Notice several things:

With the deepest inlining at level 20 and beyond, the stack unwinding is essentially stopped, since we inline the entire method chain down to the throwing leaf method.
Once we have at least one exception handler transfer, we lose around 230 ns. Recall our previous tests where we called a single throwing methods — these are the same 230 ns.
As we lower the inlining threshold, we effectively break the call chain into smaller inlined chunks. You can use -XX:+PrintInlining to review. Here’s a rough description on what is happening. At level 19, we have inlined everything from callLongCat() through l18(), with a lone leaf of l19(), thus having a single lookup, and 230 ns. Nothing happened until we dropped up to level 8, in which case, we inlined everything from callLongCat() through l08(), and then inlined everything from l09() through to l18(), and then kept a lone l19(), thus having two lookups, and 500 ns. This goes on and on as we lower the inlining threshold.
Default *_inline test "enjoys" the default HotSpot’s setting of -XX:MaxInlineLevel=9.

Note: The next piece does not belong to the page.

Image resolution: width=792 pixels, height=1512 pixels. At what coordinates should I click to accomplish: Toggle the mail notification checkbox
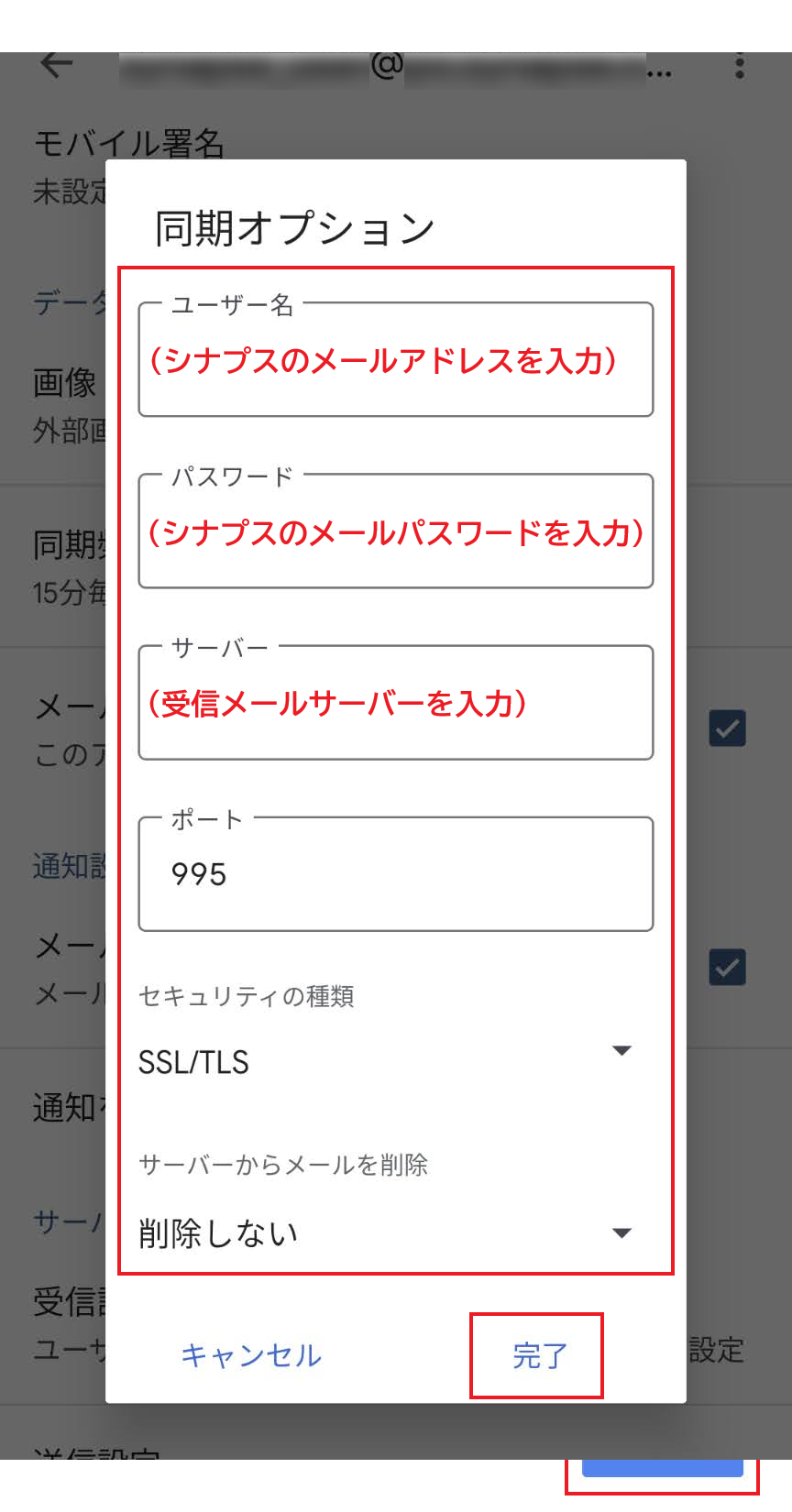coord(728,968)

Lil' Exception Meets The Obnoxious Flags

Rationale

Armed with the experiments from the Lil' Exception’s infancy, we can now conduct the ultimate adolescence test for Exceptions. This is the benchmark code. The highlights for the tests are as follows:

We create a deep chain of 20 method calls, with the last method sometimes producing the exceptional condition.
We deliver the exceptional return with the given ppm (parts-per-million) frequency. Since we need to juggle ppm in some non-trivial manner, we opt to use JMH API, and run all the benchmarks with a optional setting, consume their results, and print them in CSV.
We deliver the exceptional return via several means:
1. dynamic: throws the dynamic exception from the leaf, and catches it in the root
2. static: throws the static exception from the leaf, and catches it in the root
3. dynamicChain: chains the dynamic exceptions at every level. It follows the usual practice of wrapping the exceptions to match API, provide additional metadata, etc.
4. dynamicRethrow: rethrows the caught dynamic exception at every level. There is no syntactic reason to do this, but it potentially exhibits different handler lookup patterns, since the exception is almost always caught at the caller.
5. staticRethrow: ditto, but for static exceptions.
6. dynamicStackless: overrides fillInStackTrace(), producing the stackless exception. This is a questionable practice, but we will quantify it anyway.
7. flags: does not use exceptions at all, uses the int flags to mark the erroneous condition.
All methods in the chain do the work on inputs, in order to prohibit quick fall-through of leaf result straight to the root

The flamewars around exceptions vs. flags often go around performance. Let’s see how exceptions totally devastate the flags performance!

Results

Deepest Inline

Since we know the inlining has the bearing on exceptions performance, let’s quantify the best case scenario first. That is, plug in -XX:MaxInlineLevel=1500 to the run. Running the test on my i5 (down-clocked to 2.0 Ghz), Linux/x86_64, JDK 7u40 will yield this:

"WHOA", should have said the part of developers, and head out to cache exceptions. While they are busy with screwing up their code which I will then fix for money, we’ll zoom in at Y axis:

So, yeah, static exceptions are arguably good, and dynamicStackless is almost catching up. See how other dynamic exceptions are only slower after some frequency. We will discuss what does it mean a bit later, but before that we go for another estimate.

Shallowest Inline

The worst case behavior is arguably when the inlining is turned off completely with -XX:-Inline. Running the experiment like that will yield this chart:

Where’s your static exceptions now? Zooming in:

Well, that’s fairly erratic behavior, which is explained by more non-determinism as we compile all methods individually. But the important thing to notice is that exceptions are either indistinguishable in the noise, or outright lose.

The Middle Ground

Of course, the two cases before are the extreme examples. For something more real-world, let’s not hijack inlining in any sense, but rather leave the VM alone. Re-running the test with default VM options yields:

Now hold on a minute, this is not really different from either case. Of course, the devil in the details. If we zoom in again:

Now both dynamic and static exceptions are faster than flags on some low exceptional frequency.

The Explanation

What do we actually see here?

flags indeed provides more or less consistent performance, except for the last part when they are starting to mess with execution profiles and branch predictors
exception actually works better than flags for up to roughly 10^-3 frequency in the default mode. The reason is that the non-exceptional path enjoys no additional overheads of checking the exceptions, since the exception handling code is laid out and handled elsewhere. Of course as exceptions are getting more frequent, we pay for both stack traces, and VM handling of the exceptions.
static is even faster, and works better than flags for up to roughly 10^-2 frequency in default mode, since it does not pay the cost of constructing the stack traces. When deeply inlined, we do not even pay the cost of stack unwinding while looking for the appropriate exception handler!
dynamicStackless is almost on par with static, because we do not construct the stack trace. However, it is still an object allocation, and we pay the additional cost for that.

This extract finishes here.